The Rural-Urban Nexus
Cities are to be seen not in isolation, but intrinsically connected with broader ecosystem as part of a metabolism of flows and interconnected social and ecological processes. A substantial proportion of the water, energy and food that supports urban living is supplied from rural areas outside the cities. The largely one-way flow of these resources together with the pollution and waste generated in urban spaces have a determining effect on patterns of rural development and the integrity of the ecosystems services. The Nexus approach has already shown itself to have a crucial part to play in ensuring that the supply of water, energy and food services to cities is managed in ways that optimize and balance the needs of both urban and rural communities in a just, equitable and sustainable way.
In addition, if planetary boundaries are not to be exceeded, then 100% of GDP growth in future will have to come from productivity growth, most of which will take place in the urban setting. The future urban nexus or must be about reintegrating systems, services, silos and social behaviors.

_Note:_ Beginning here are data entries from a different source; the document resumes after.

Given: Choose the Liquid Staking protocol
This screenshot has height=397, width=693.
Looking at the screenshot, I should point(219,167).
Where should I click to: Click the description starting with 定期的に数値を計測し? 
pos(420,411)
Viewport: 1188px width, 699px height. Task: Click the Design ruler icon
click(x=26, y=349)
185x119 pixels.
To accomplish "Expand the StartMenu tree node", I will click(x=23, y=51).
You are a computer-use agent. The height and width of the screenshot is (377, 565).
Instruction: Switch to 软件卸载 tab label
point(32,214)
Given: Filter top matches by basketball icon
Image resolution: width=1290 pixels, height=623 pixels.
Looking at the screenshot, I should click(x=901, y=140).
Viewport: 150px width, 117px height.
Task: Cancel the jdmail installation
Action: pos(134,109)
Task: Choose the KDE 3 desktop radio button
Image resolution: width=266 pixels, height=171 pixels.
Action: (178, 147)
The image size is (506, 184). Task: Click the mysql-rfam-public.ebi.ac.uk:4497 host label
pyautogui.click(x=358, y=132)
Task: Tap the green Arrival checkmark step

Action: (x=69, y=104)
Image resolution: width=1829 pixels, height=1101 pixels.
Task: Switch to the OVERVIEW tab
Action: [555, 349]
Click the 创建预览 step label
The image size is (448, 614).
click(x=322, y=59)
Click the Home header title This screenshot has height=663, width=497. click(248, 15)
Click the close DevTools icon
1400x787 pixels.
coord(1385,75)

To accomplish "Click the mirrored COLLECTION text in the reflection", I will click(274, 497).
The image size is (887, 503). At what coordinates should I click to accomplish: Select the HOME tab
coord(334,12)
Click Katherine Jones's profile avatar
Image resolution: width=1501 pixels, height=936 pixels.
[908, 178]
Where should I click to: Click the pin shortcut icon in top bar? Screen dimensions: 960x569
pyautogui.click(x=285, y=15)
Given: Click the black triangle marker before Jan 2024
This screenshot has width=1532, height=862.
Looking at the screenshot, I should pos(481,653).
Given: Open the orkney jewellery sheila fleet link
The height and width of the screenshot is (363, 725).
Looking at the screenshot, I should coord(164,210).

Cross-cutting issues for the Nexus approach
The Nexus community is growing in numbers, in depth of analysis and in influence. While the focus of the existing Nexus is on Water, Energy, Food, and Climate, the time has come to consider applying the approach more widely as it can help to enhance the understanding of connections among other issue such as health, gender, human mobility, population growth and other matters pertaining to the 2030 Agenda.
Good governance of the Nexus includes six key points:
- strengthening interconnections between those responsible for different sectors and the delivery of various SDGs so as to increase the amount of information and tools share across different silos while maintaining their disciplinary value;
- building co-operative relationships between different levels of government;
- engaging all relevant stakeholders in effective multi-stakeholder partnership for delivering the SDGs;
- ensuring that the private sector is appropriately incentivized and regulated;
- public private partnerships for SDGs will need clear principles, guidance and rules, and
- mobilizing the public in active support of the sustainability transformation is critical.
Finance and investment – be it public or private – are crucial factors in shaping future development. $3-5 trillion to deliver the SDGs.
It is essential that those responsible for directing those flows do so in a way that supports Nexus integration objectives, and reduces unsustainable investments assessed on old-fashioned narrow terms and based on short-term economic criteria. Financial incentives at national and global levels should examine innovative methods to better calibrate incentives to accelerate progress and to measure corporate contribution to the SDGs. Such as the World Benchmarking Alliance.
Innovative forms of financing are needed to bridge the gap between short-term and long-term investment, macro and micro economics, and global and local financing. Mandatory sustainability reporting in Stock Exchanges and expanding the base of analysis used by credit rating agencies to include in their rating system the SDGs are opportunities to effect change at a systemic level.
We need to encourage further investment and financing of Nexus related research and tools aimed at delivering the SDGs.
Linking Nexus analysis to policies formulation
There is a growing body of research and modelling efforts lead by the public, private and academic sector among others, that explore the Nexus between the different development challenges. Such research can provide important insights and pathways to implement innovative solutions, and be a powerful policy tools for governments at all levels. A critical challenge is to agree common language among researchers to better articulate their findings to both policymakers, the private sector and other stakeholders. It is essential that practical and traditional knowledge is considered as valuable to understand the Nexus interlinkages and provide insight for delivering the SDGs.
Building the capacity of people, institutions, organizations in both the public, private and other sectors is essential to delivering the SGDs. Capacity building can help increase social and human capital and create the necessary energy to encourage the new generation of practitioners to engage with the issue presented in Agenda 2030 in an integrated way.